Você sabia que o período de zero a sete anos é a fase que temos a formação de muitas das características que temos hoje?



Medos, traumas, disfunções são mais comuns do que imaginamos e quando começamos a estudar como curar, como encontrar a nossa melhor versão muitas vezes nos deparamos com uma criança ferida.

Recentemente, inclusive, fiquei um dia inteiro de cama com uma gripe tremenda e uma febre muito alta.

Ao investigar os motivos pelos quais eu estava daquela forma, eu me deparei com a minha criança.


Ela falava pelos cotovelos, era espoleta, mas ao mesmo tempo muito estudiosa, gostava de ler, era curiosa e ainda assim introspectiva.

Ela estava sentada na calçada da rua com os braços cruzados e emburrada. O bico que ela fazia, era enorme! Chega até a ser assustadora a riqueza de detalhes que eu podia observar.

Ao ser conduzida a falar com ela a primeira reação que tive foi de desconforto, afinal de contas porque mexer em algo que vivia no meu passado?

Um mix de racionalidade e descrença. Cética demais talvez…


Nesse momento, relembrei-me de todas as pessoas que me inspiraram e da certeza de que se algo surgiu para mim é porque era necessário um aprendizado.

Importante dizer que todos nós passamos por um processo de evolução e quanto mais estudo sobre a nossa capacidade de cocriar uma nova realidade, mais percebo como nos colocamos amarras.

Muitas dessas amarras vêm exatamente dos medos e dos traumas da primeira infância, onde a formação da parte do nosso cérebro racional (neocortex) sequer está terminada.

Claro que também sei que em alguns momentos essas amarras podem ter sido “colocadas”, mas a verdade é que tudo que ocorreu foi perfeito do jeito que podia ser.


Nossos pais fizeram o melhor que podiam fazer, nossos professores e nós também!

Meu papel aqui não é buscar culpados e inocentes, mas sim de ter acesso às infinitas possibilidades que eu sei que existem.

Parte dessa trajetória, na minha opinião, passa por exatamente alinhar pensamentos, sentimentos e ações que construímos quando éramos pequenos.
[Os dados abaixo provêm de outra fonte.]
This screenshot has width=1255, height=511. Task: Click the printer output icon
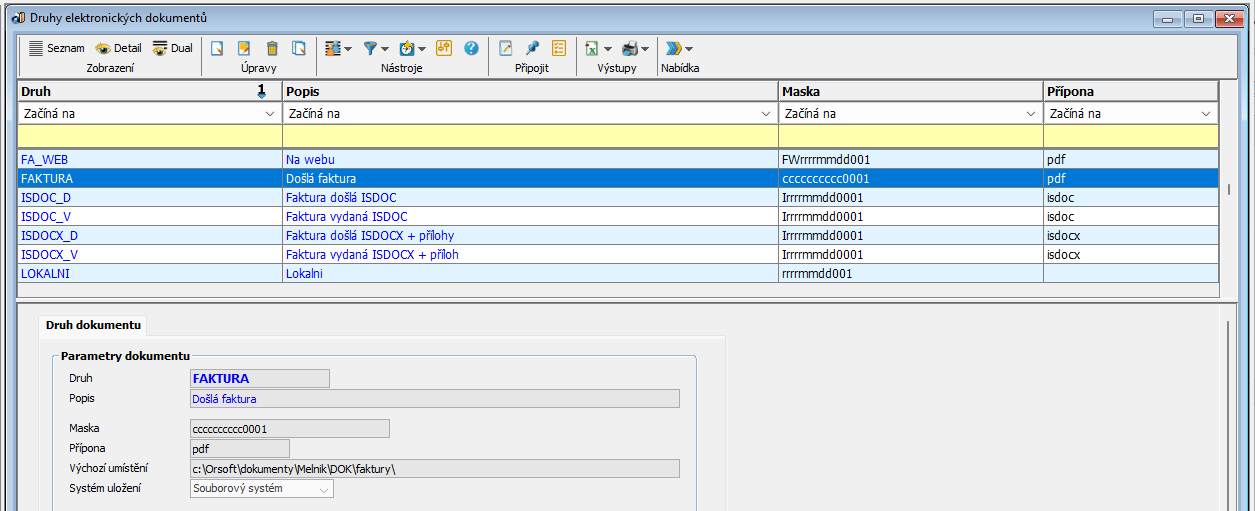(x=629, y=48)
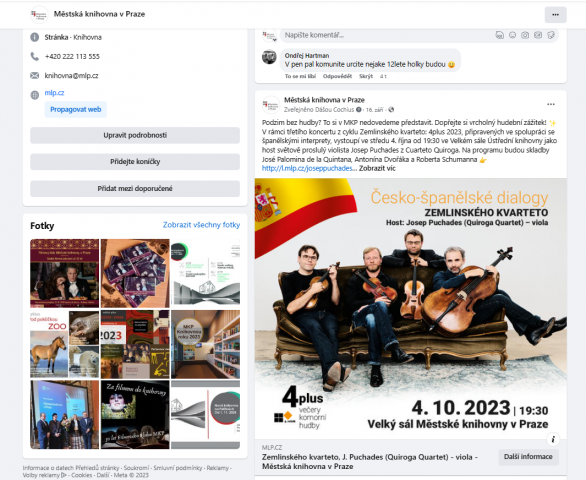The height and width of the screenshot is (480, 586).
Task: Click the Další informace button
Action: tap(528, 457)
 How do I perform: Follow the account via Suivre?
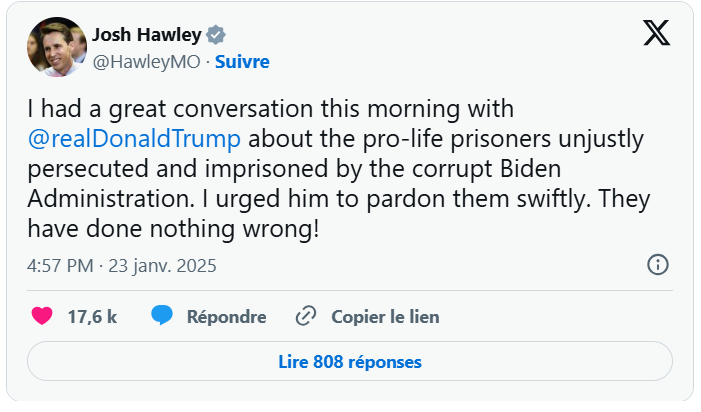click(x=242, y=61)
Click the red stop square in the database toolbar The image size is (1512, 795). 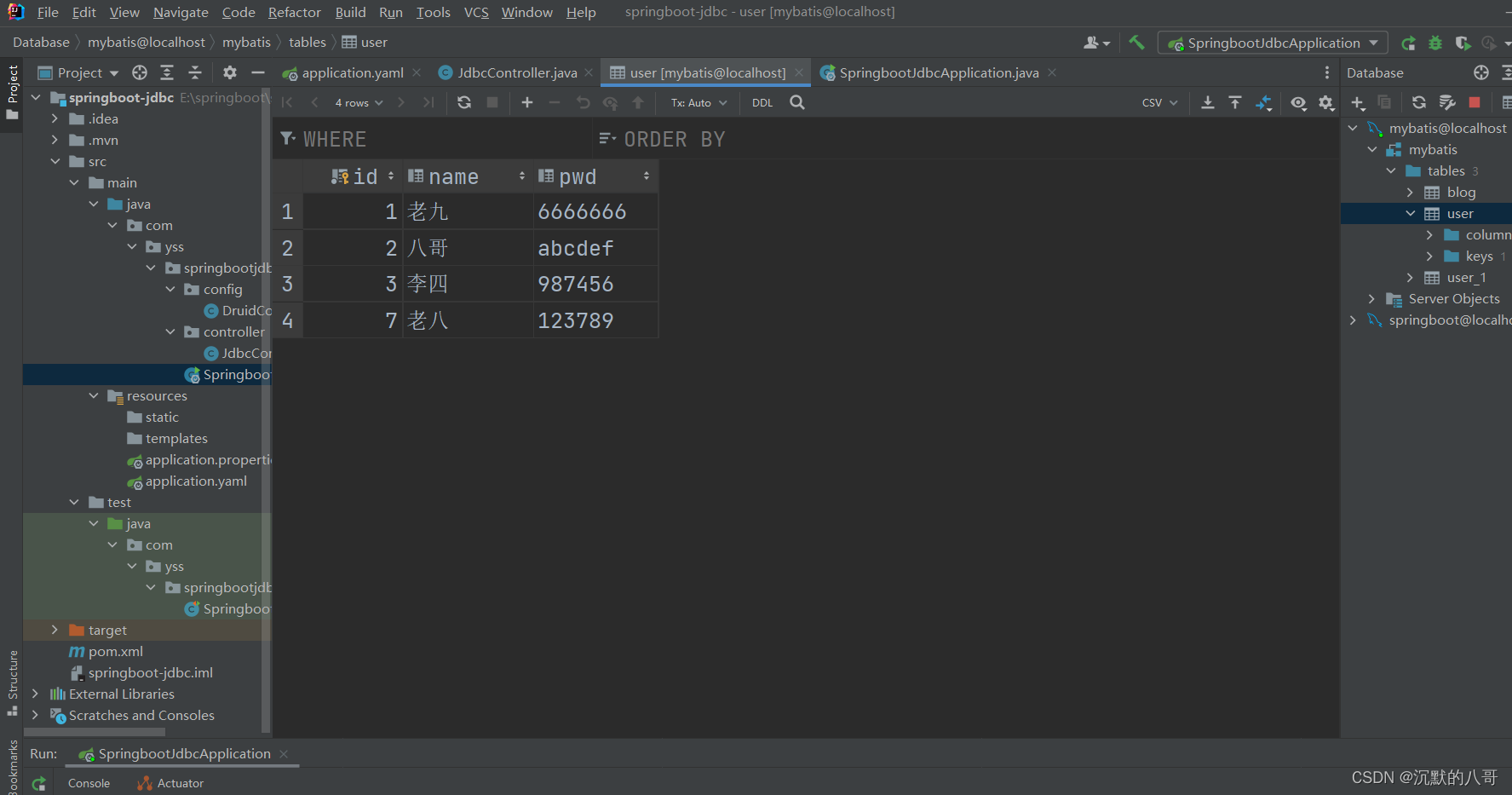point(1475,102)
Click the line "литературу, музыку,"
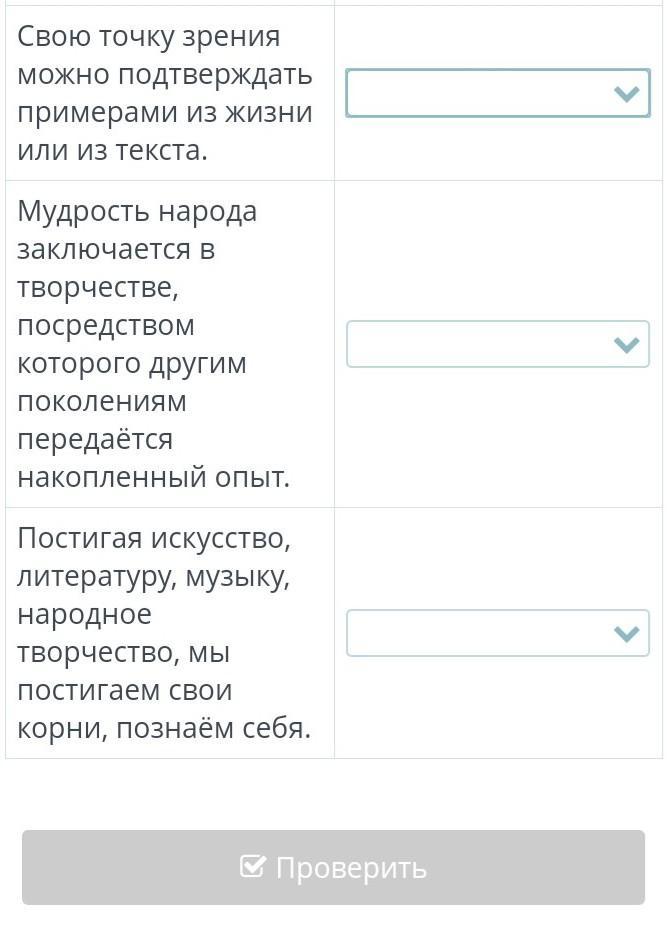The image size is (667, 935). (x=154, y=577)
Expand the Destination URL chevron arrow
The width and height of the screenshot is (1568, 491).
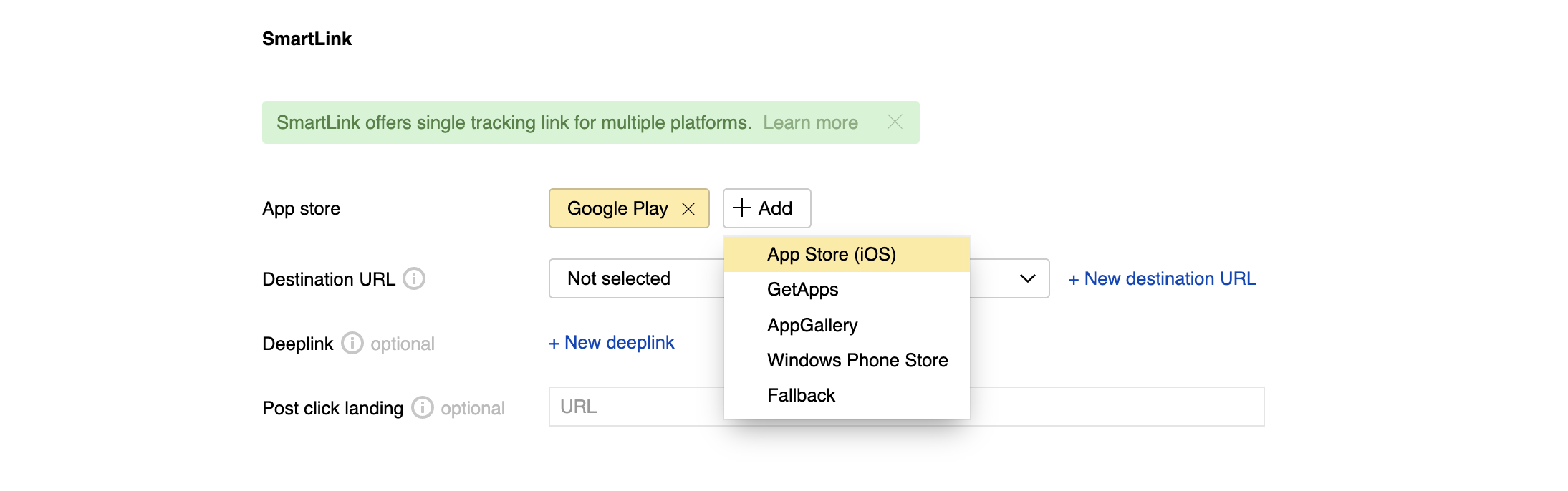click(x=1027, y=278)
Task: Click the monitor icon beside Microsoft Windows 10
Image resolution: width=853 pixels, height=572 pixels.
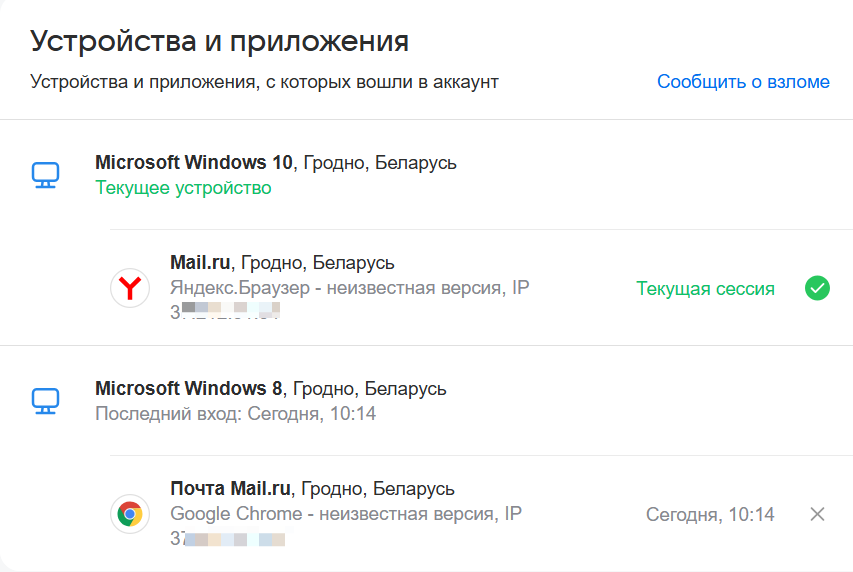Action: tap(45, 175)
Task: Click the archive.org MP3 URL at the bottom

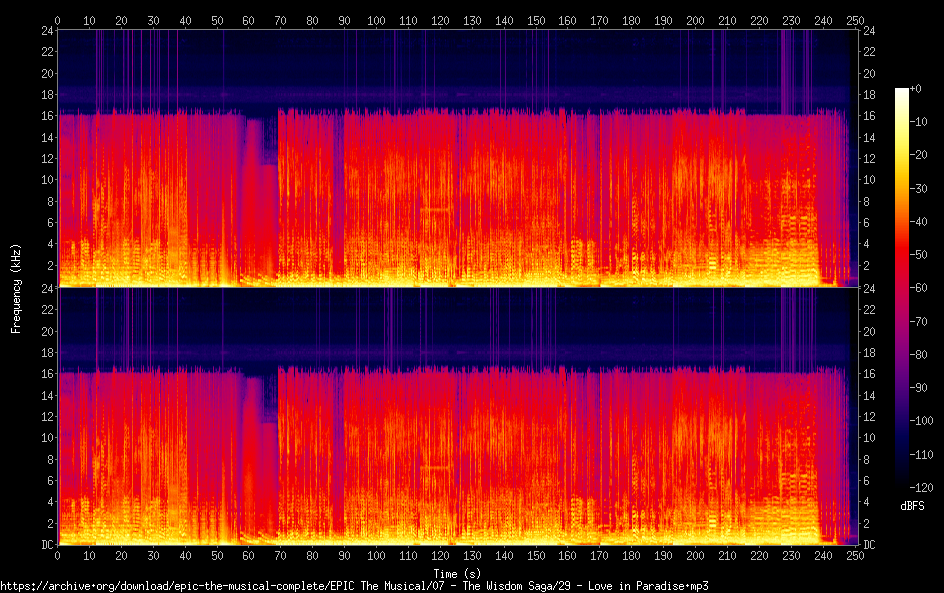Action: [x=354, y=586]
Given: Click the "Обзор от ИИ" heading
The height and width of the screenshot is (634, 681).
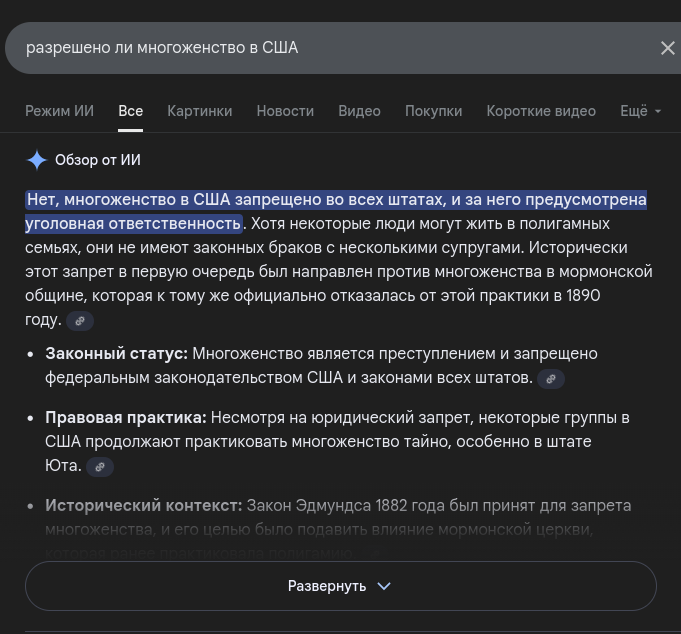Looking at the screenshot, I should point(98,160).
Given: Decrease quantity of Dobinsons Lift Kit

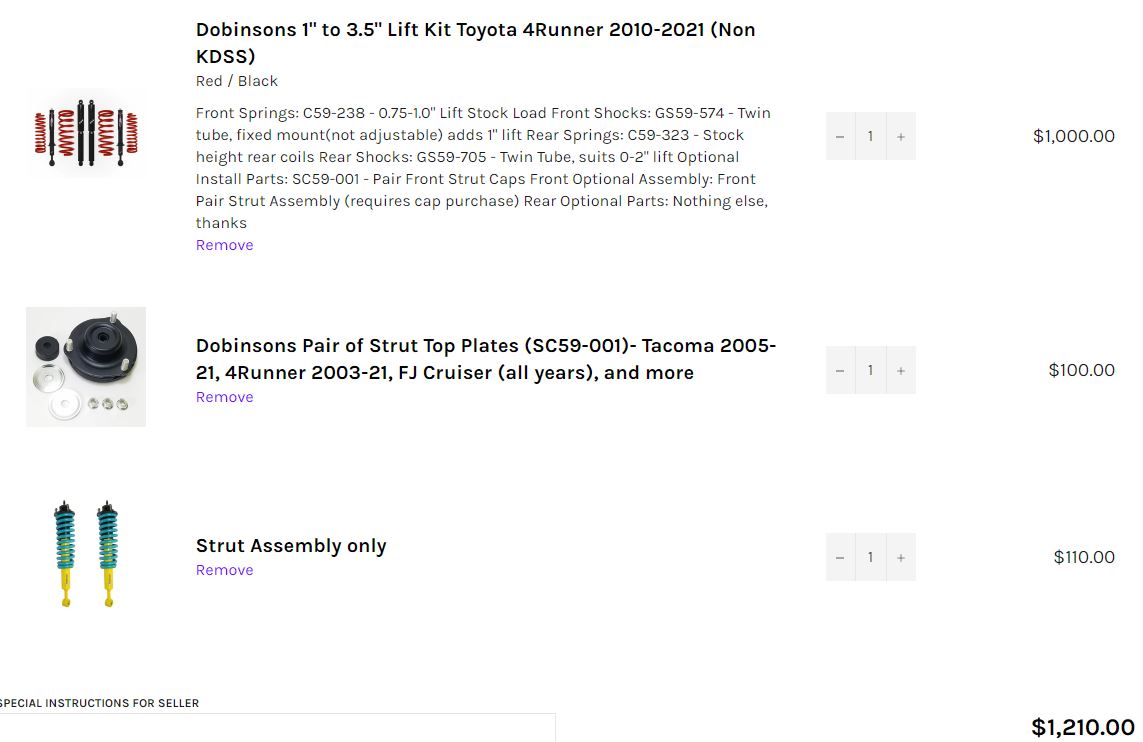Looking at the screenshot, I should (840, 136).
E se hoje temos consciência de uma criança birrenta que se acostumou a, por exemplo, olhar para escassez, depende de nós acolhê-la e mostrar que está tudo bem.


Precisamos que o nosso adulto de hoje olhe para essa criança e a acolha, brinque com ela e diga que está tudo bem.

Em todo adulto reside uma criança. Marque um encontro com a sua. Pode ser no balanço da pracinha, no picolé favorito ou ainda na piscina de bolinhas. Reencontre com o mistério e a magia que só a vida pode nos oferecer.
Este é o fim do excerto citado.